GNOME Bugzilla – Bug 141765
unexpected behaviour with gsf_xml_parser_context() and uncompressed files
Last modified: 2004-12-22 21:47:04 UTC
developer reports unexpected behaviour with using libgsf with uncompressed xml files, i.e. http://bugzilla.redhat.com/bugzilla/show_bug.cgi?id=111468 ---forwarded bugzilla report begins--- From Bugzilla Helper: User-Agent: Mozilla/5.0 Galeon/1.2.7 (X11; Linux ppc; U;) Gecko/20030130 Description of problem: Libgsf's gsf_xml_parser_context() function seems broken when used to open an uncompressed xml file. I am working on an application that does the following: 1. initializes the library 2. creates a new gsf input entity using foo=gsf_input_gnomevfs_new() 3. calls gsf_xml_parser_context(foo) 4. does some stuff The problem is that between step 3 and 4, the gsf input entity foo's cur_offset is set to 10. This is does even though no data is directly read by the application. Since cur_offset is used to calculate the amount of unread data, the result of this is that gsf_input_remaining returns an incorrect value and reading gets mixed up. gsf-libxml.c:gsf_xml_parser_context looks like this: gsf_xml_parser_context (GsfInput *input) { GsfInputGZip *gzip; g_return_val_if_fail (GSF_IS_INPUT (input), NULL); gzip = gsf_input_gzip_new (input, NULL); if (gzip != NULL) input = GSF_INPUT (gzip); else { gsf_input_seek(input, 0, G_SEEK_SET); g_object_ref (G_OBJECT (input)); } return xmlCreateIOParserCtxt ( NULL, NULL, (xmlInputReadCallback) gsf_libxml_read, (xmlInputCloseCallback) gsf_libxml_close, input, XML_CHAR_ENCODING_NONE); } It appears that "gzip = gsf_input_gzip_new (input, NULL);" is what causes the mixed up cur_offset value.
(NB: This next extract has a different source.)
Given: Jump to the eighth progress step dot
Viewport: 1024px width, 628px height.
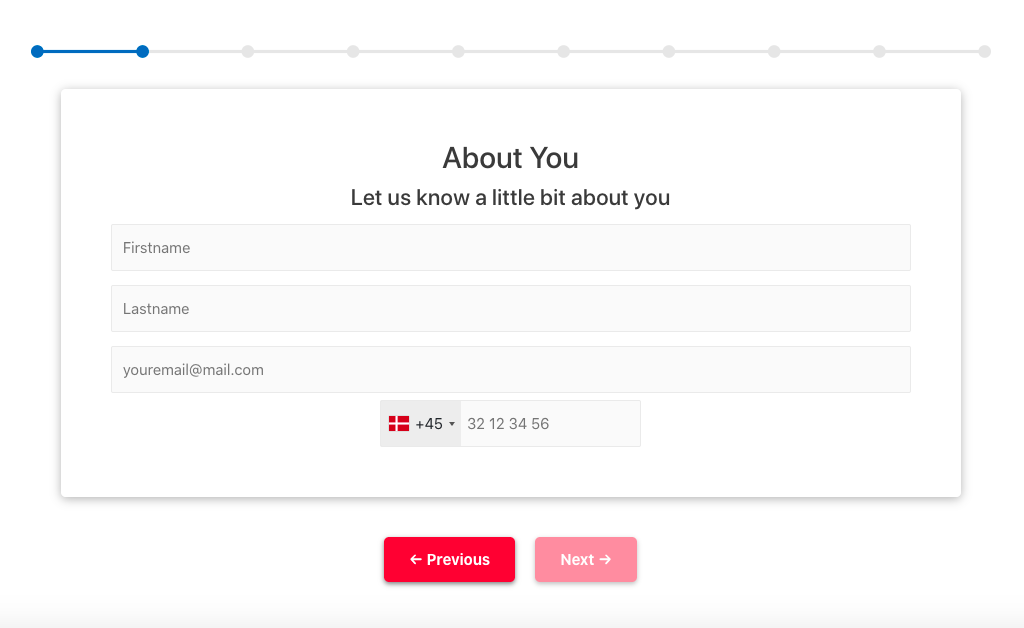Looking at the screenshot, I should pyautogui.click(x=774, y=52).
This make sense because gsf_input_gzip_new would have to read a few bytes from input in order to determine if the file is valid gzip'ed data or not. So... gsf_xml_parser_context (GsfInput *input) { GsfInputGZip *gzip; g_return_val_if_fail (GSF_IS_INPUT (input), NULL); return xmlCreateIOParserCtxt ( NULL, NULL, (xmlInputReadCallback) gsf_libxml_read, (xmlInputCloseCallback) gsf_libxml_close, input, XML_CHAR_ENCODING_NONE); } ...works fine (but only with uncompressed files of course). Either gsf_input_seek() should be used if gsf_input_gzip_new() fails or gsf_input_gzip_new() should reset the file cursor before failing. Version-Release number of selected component (if applicable): 1.8.2 How reproducible: Always Steps to Reproduce: 1. Load an application that uses gsf_xml_parser_context(foo) into your favorite debugger. 2. Notice that foo->cur_offset is set to 10d after gsf_xml_parser_context is executed on an uncompressed file. Additional info:
As far as I can see this was fixed a while ago in input-gzip. init_zip seeks back to the onset on failure. I suspect the problem was actually different. the gnomevfs backend was broken until recently. It had reversed the sense of the return value for seek, and pretended to fail when it succeeded. I'm going to do a 1.9.0 release later this week with a patch.